◆ Work to complete
Print out the data exactly, keeping every image out of it.
# # # # #
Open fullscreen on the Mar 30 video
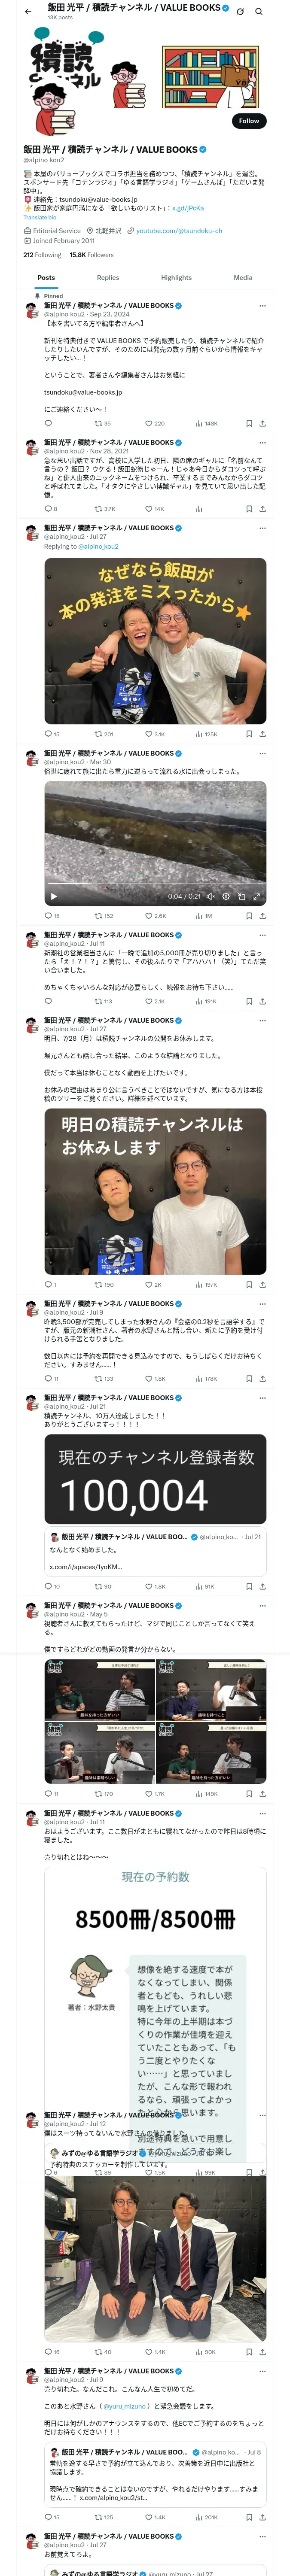The image size is (290, 2576). coord(257,897)
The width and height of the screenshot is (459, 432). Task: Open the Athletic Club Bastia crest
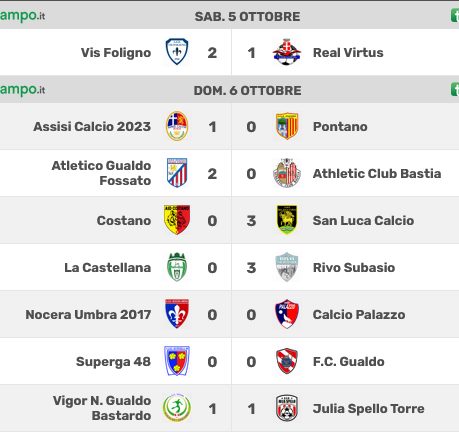point(287,173)
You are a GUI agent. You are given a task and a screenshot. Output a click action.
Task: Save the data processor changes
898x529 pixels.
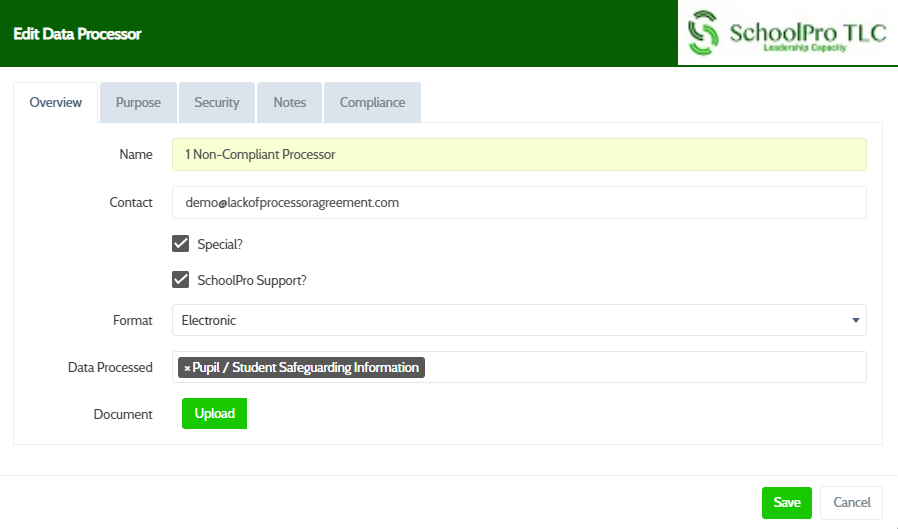786,502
# # # # #
◆ Exercise result
Open fullscreen on the Mar 30 video
The image size is (290, 2576). coord(257,897)
The width and height of the screenshot is (459, 432). Task: Open the Athletic Club Bastia crest
point(287,173)
You are a GUI agent. You are given a task and a screenshot. Output a click action.
Task: Save the data processor changes
898x529 pixels.
786,502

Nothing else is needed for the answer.